Au cœur même de l’Evangile,
on trouve ce que Péguy appelle “les paraboles de l’Espérance”,
c’est-à-dire les paraboles de la Brebis perdue, de la
Drachme perdue et de l’Enfant prodigue ; paraboles dans lesquelles
s’exprime l’espérance que Jésus a mise dans
les hommes et jusque dans les plus déchus d’entre eux
: sauver ce qui est perdu, ramener à la vie ceux qui sont morts.
Dans ces paroles brèves que l’Evangile a comme enfoncées
dans le cœur de l’homme, brille une espérance presque
douloureuse, tant elle est démesurée, hors de proportion
avec ce qu’ose attendre l’humanité moyenne. Cette
gloire unique que les prophètes réservaient au peuple
prédestiné : être une espérance de Dieu,
elle est offerte maintenant au dernier des pécheurs. Offerte
? Non pas seulement offerte, mais donnée, livrée, abandonnée
; que cette espérance soit couronnée ou non d’une
victoire, nul ne peut refuser d’en être l’objet, car
tout homme est appelé à la repentance et toute repentance
est “un couronnement d’une espérance de Dieu”.
Et parce que nul ne peut empêcher que Dieu espère en
lui, nul ne peut non plus renoncer à espérer lui-même
; il n’y a pas d’abîme de perdition où ne descende
encore cette grâce de l’espérance, la première
que le cœur naturel de l’homme enlève aux autres
et s’enlève à lui-même, la dernière
que l’Evangile persiste à offrir à quiconque repousse
toutes les autres et refuse d’entendre la voix de Jésus-Christ.

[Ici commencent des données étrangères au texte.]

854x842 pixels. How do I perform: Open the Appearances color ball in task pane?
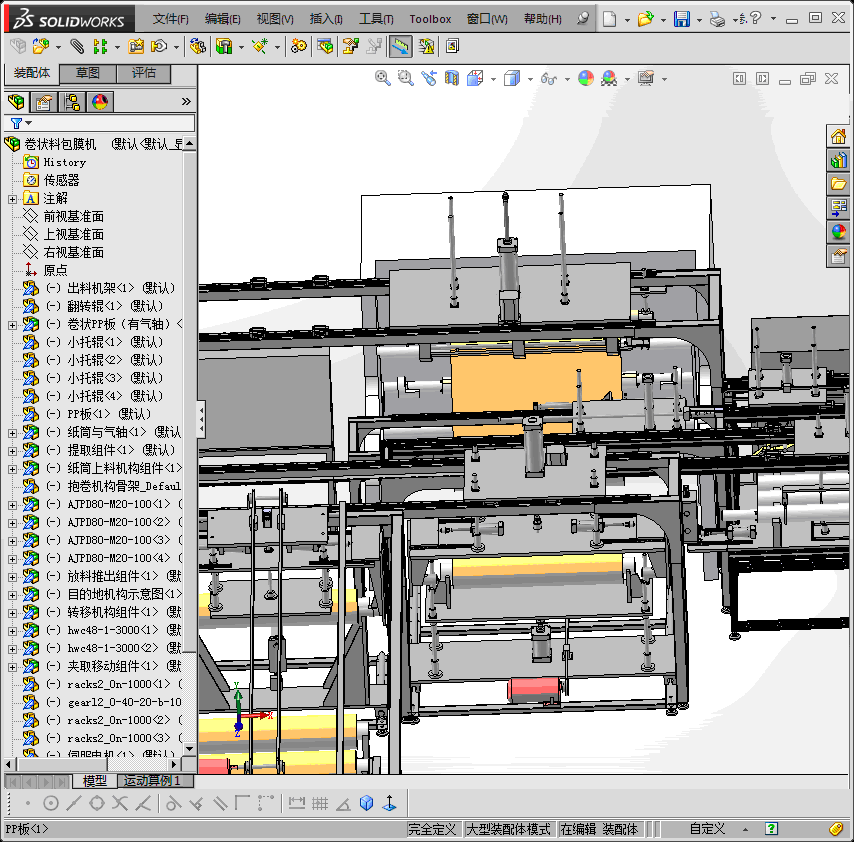point(838,232)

Quand l’espérance atteint à cette puissance et
cette profondeur, il semble que l’on touche comme du doigt son
caractère surnaturel.Il éclate d’abord dans son
absoluité même, dans l’intrépidité,
dirai-je, avec laquelle elle dépasse les prévisions
de la sagesse humaine.Certes, toute espérance est déjà
un appel à une force supérieure, capable d’introduire
des commencements nouveaux dans notre vie ; mais avec quelle timidité
s’exerce en général notre appel à cette
possibilité de renaissance ! Il semble que nous ayons peur
de trop demander et que nous soyons surtout préoccupés
de ne pas trop contredire à l’ordre de la nature et aux
lois habituelles de la nécessité. Les hommes essayent
volontiers de sauver des flots ceux qui sont tout près de la
rive ; ceux qu’ils veulent amener à la repentance, ce
sont les pécheurs pas trop endurcis, ceux dont il est “vraisemblable”
que l’on puisse encore attendre quelque chose.
Seule l’espérance chrétienne ose s’adresser
à ceux qui découragent les tentatives les plus persévérantes,
seule elle descend dans la nuit, non pas seulement pour y porter l’aumône
de la pitié, mais pour y faire briller les trésors de
l’espérance, pour y faire entendre la parole d’un
renouveau possible, d’une résurrection promise à
ceux qui sont morts.
Extraits du livre d’André-Numa
Bertrand : “L’Evangile de la Grâce”
Editions la Cause.
Le livre “L’Evangile de la Grâce a
paru en 1934. Il n’a pas perdu , en 65 ans, de son actualité.Il
mérite qu’on le lise et qu’on le médite.
Le pasteur A.N. Bertrand (1876-1946), connu pour son
libéralisme théologique, a marqué le protestantisme
français. Nous nous réjouissons de cette ré-édition.